Create word topic counts file

bin/mallet train-topics --input sotu-1000.mallet --num-topics 10 --random-seed 42 --num-iterations 1000 --word-topic-counts-file word-topic-counts-sotu-1000.txt

ISSUES

Currently, word pairs are duplicated in construction of PMI table i.e. pmi_dict[wi][wj] = pmi_dict[wj][wi] ==> Should we keep it this way?

For any metric that involves averaging over word pairs, there is the possibility that a word pair has no entry in the PMI lookup table.

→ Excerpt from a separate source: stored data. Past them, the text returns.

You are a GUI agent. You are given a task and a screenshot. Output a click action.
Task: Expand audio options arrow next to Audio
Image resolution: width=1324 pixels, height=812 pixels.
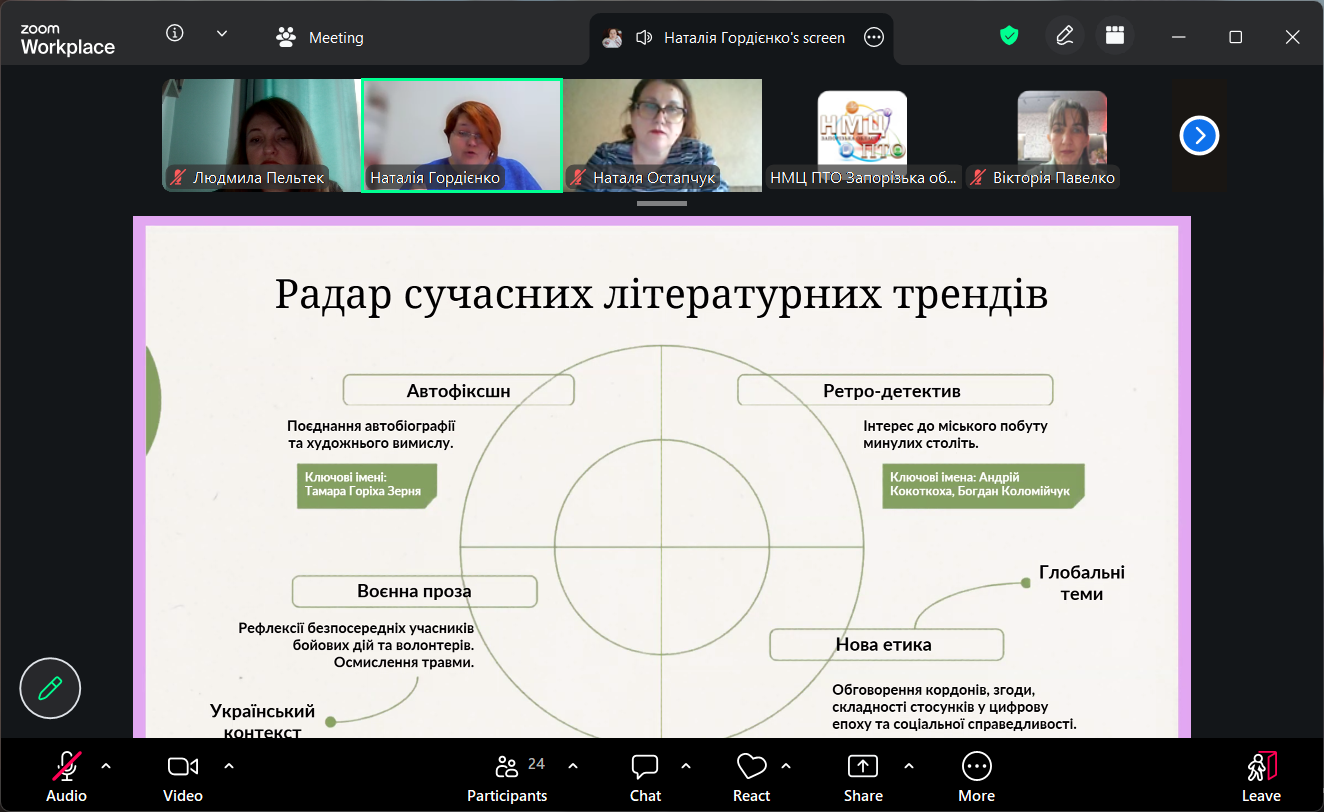pyautogui.click(x=106, y=766)
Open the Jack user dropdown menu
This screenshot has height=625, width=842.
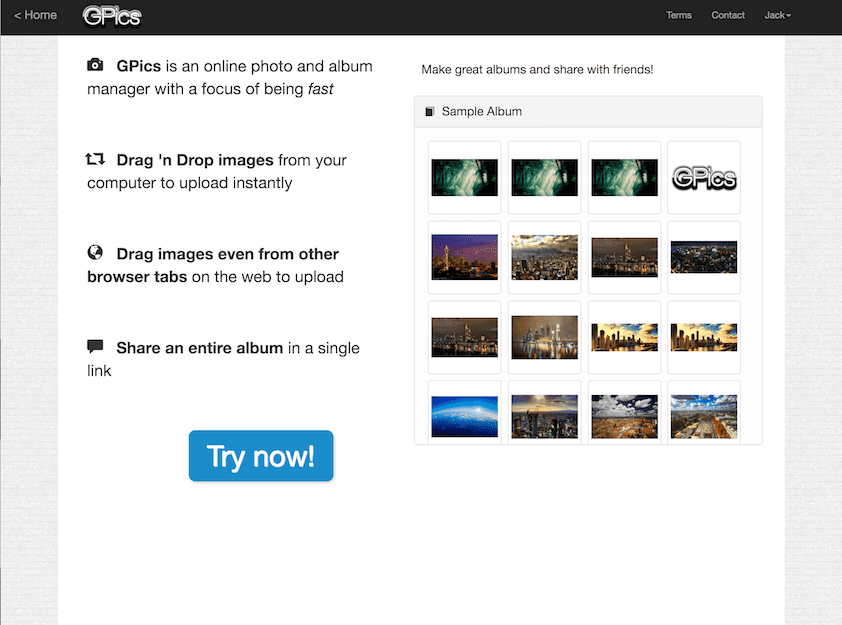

Currently, if that is the case, the score is considered to be zero. ==> Possible solution: truncate all negative PMIs to zero

Brendan:

Figure out why vocabulary of PMI-based clusters and MALLET clusters are slightly off

  • compare vocabulary

Average coherence score over topics

Make comparison table of SOTU PMI and Wiki PMI for word pairs

  • also make scatter plot of (SOTU PMI, Wiki PMI)

Check how often you get no co-occurence counts when calculating PMI for both training and evaluation of coherence

Statistical analysis of cluster coherences for different LDA runs

  • variance
TODO

Implement greedy cluster over most frequent words (heuristic method from Percy Liang's thesis)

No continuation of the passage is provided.